Laparoscopic and Robotic Sacrocolpopexy | Tampa General Hospital

Laparoscopic and Robotic Sacrocolpopexy  

Laparoscopic and robotic sacrocolpopexy is performed by an urogynecologist who is trained to treat pelvic organ prolapse. Laparoscopic and robotic sacrocolpopexy is a type of reconstructive pelvic surgeries aimed at treating pelvic organ prolapse, a condition similar to a hernia in the vagina.  

Conditions Treated With Minimally Invasive Sacrocolpopexy 

The pelvic floor is a grouping of muscles, ligaments and connective tissues in the pelvis. These tissues support the pelvic organs, which include the intestines, bladder, uterus, cervix, vagina and rectum. The pelvic floor helps the pelvic organs function properly and stay in place, preventing them from falling down or out of the body. 

Pelvic organ prolapse is a condition caused when a woman’s pelvic floor muscles become weakened, stretched or torn, and they can no longer support the organs of the pelvis.

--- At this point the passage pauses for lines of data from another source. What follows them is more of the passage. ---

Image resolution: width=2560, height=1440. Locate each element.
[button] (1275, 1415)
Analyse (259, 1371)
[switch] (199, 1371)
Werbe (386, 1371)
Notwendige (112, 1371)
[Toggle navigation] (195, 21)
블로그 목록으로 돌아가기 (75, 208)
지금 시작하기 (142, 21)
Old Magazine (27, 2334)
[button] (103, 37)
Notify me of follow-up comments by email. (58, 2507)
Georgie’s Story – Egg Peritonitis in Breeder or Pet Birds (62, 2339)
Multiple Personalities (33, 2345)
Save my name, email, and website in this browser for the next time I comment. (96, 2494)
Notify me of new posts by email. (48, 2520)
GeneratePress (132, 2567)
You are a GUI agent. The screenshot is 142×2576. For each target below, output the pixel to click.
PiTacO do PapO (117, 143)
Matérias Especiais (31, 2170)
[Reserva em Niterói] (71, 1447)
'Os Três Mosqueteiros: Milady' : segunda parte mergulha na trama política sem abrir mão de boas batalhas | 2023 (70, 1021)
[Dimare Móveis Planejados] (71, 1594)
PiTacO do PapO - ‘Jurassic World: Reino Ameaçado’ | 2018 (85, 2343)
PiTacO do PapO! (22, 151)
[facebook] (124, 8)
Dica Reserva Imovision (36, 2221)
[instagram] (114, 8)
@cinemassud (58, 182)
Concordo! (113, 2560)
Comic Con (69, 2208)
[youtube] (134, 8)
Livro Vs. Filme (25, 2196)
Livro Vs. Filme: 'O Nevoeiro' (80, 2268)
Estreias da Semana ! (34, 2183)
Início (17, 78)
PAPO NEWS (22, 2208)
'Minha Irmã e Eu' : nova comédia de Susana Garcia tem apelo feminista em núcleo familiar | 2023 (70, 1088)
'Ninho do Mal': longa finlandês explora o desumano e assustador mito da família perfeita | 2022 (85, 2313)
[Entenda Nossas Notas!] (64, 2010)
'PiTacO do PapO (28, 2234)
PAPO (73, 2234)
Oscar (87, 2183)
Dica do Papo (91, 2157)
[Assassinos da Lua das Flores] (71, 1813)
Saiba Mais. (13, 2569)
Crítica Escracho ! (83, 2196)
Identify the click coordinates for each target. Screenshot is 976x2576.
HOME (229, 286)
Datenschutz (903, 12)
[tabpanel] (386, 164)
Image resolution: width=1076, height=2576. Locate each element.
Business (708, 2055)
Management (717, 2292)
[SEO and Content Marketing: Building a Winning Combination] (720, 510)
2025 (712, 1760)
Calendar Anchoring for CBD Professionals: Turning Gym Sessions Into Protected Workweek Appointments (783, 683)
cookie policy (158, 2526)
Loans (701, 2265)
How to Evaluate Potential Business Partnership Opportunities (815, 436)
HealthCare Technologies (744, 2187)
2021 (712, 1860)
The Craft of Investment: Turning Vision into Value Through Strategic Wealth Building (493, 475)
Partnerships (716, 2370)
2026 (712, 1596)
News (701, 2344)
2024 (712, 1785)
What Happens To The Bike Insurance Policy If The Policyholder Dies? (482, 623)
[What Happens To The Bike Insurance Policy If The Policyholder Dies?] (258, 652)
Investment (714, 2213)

As a result, the organs may sag down or prolapse. 

Minimally invasive sacrocolpopexy can treat different types of pelvic organ prolapse, including: 

  • Vaginal vault prolapse – the top of the vagina drops after loss of support 
  • Uterine prolapse – the uterus drops into the vagina 
  • Cystocele – the bladder drops into the vagina 
  • Rectocele – the rectum expands into the vagina 
  • Enterocele – the small intestine expands into the vagina 

Procedure Details 

A surgeon performing laparoscopic and robotic sacrocolpopexy will typically follow this process: 

  • Four or five incisions are made in the abdomen.  
  • Carbon dioxide gas is pumped into the abdomen to inflate it, and a laparoscope and surgical instruments are inserted into the incisions.  
  • The instruments are attached to a robotic arm, which is remotely controlled by the surgeon in a nearby room.  
  • The surgeon attaches as special surgical mesh to the front and back walls of the vagina. This mesh is attached to the sacrum to reposition the sagging vagina or cervix.  

If previously agreed upon, the surgeon may also: 

  • Remove the woman’s uterus, fallopian tubes and/or ovaries 
  • Surgically support other prolapsed organs (such as the bladder or rectum)  
  • Support the urethra if the patient has urinary incontinence 

What to Expect  

Laparoscopic and robotic sacrocolpopexy requires general anesthesia and typically takes two to three hours to complete. To ensure proper healing, the patient should keep the incisions clean and dry, and avoid: 

  • Performing strenuous activities, such as heavy pushing, pulling or lifting 
  • Putting anything in the vagina for six weeks following surgery 
  • Driving for two weeks 

Effectiveness of Laparoscopic and Robotic Sacrocolpopexy 

Minimally invasive sacrocolpopexy can be an effective option to treat pelvic organ prolapse. In general, it has low rates of complications and infrequent need for reoperation.   

The urogynecologists who perform reconstructive pelvic surgery like sacrocopopexy at Tampa General Hospital work closely with a care team of women’s care medical experts to ensure the optimal results and improved quality of life for all patients.